>> Begin Supplied entries
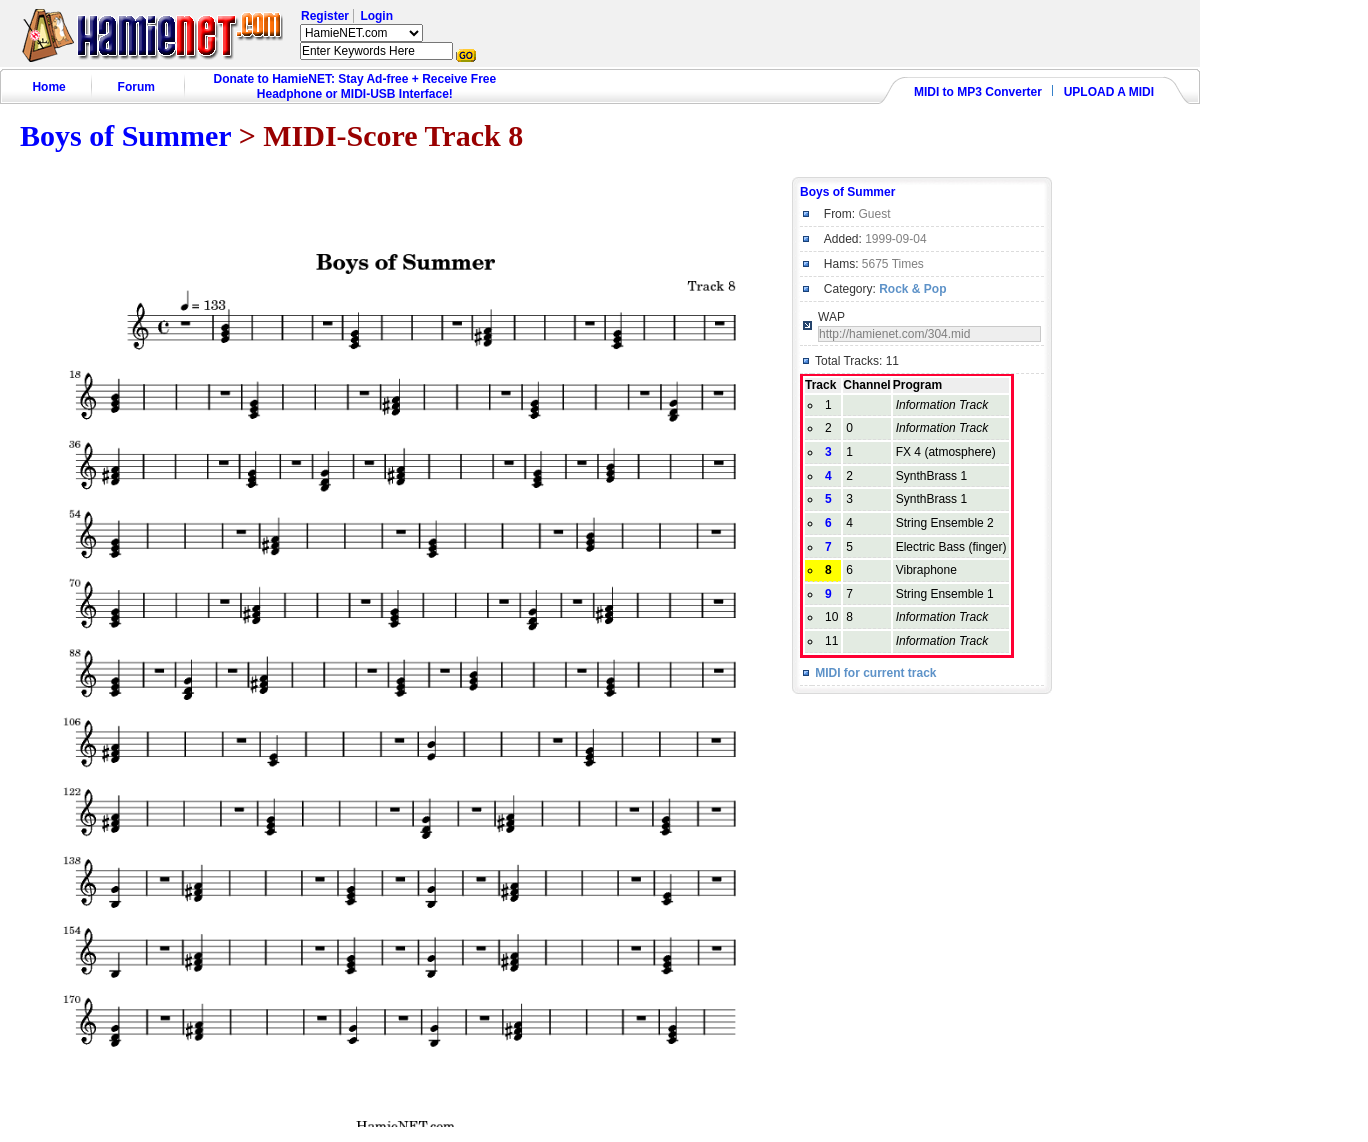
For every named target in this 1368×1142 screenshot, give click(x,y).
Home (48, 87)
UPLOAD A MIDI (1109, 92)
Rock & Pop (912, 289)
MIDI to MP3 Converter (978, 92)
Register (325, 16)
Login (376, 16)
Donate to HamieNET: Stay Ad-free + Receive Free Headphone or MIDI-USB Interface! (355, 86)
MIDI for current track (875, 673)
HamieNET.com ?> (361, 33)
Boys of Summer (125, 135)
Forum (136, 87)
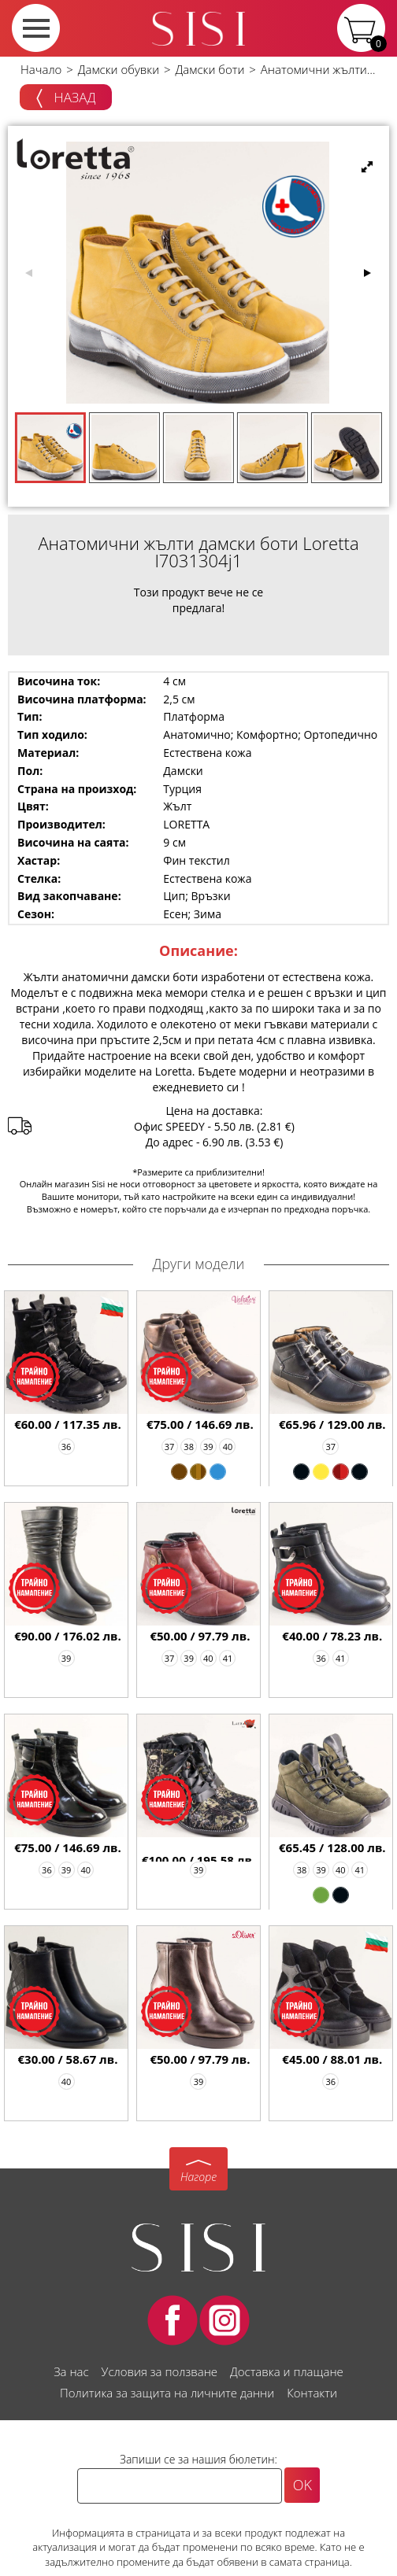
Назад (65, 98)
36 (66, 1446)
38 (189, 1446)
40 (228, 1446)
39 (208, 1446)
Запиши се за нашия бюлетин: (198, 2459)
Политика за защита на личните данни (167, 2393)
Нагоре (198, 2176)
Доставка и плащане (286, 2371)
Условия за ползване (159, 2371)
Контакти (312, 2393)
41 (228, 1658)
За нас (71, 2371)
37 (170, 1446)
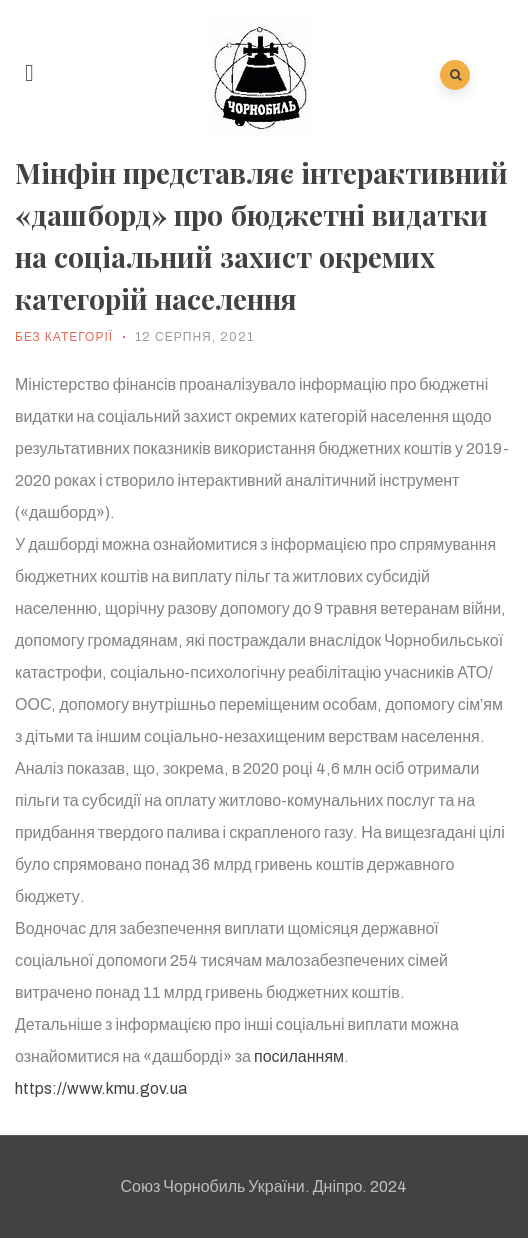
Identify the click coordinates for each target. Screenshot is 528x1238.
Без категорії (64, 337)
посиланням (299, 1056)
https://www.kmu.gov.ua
>> End Supplied entries
__Your instructions__:
Rewrite the part of the rows that opens at their very start and closes with the line containing "MIDI for current track (875, 673)", changing "Login" to "Sign In" and keeping everything else the same. Leave the pictures out of your answer.

__Reply__:
For every named target in this 1368×1142 screenshot, give click(x,y).
Home (48, 87)
UPLOAD A MIDI (1109, 92)
Rock & Pop (912, 289)
MIDI to MP3 Converter (978, 92)
Register (325, 16)
Sign In (376, 16)
Donate to HamieNET: Stay Ad-free + Receive Free Headphone or MIDI-USB Interface! (355, 86)
MIDI for current track (875, 673)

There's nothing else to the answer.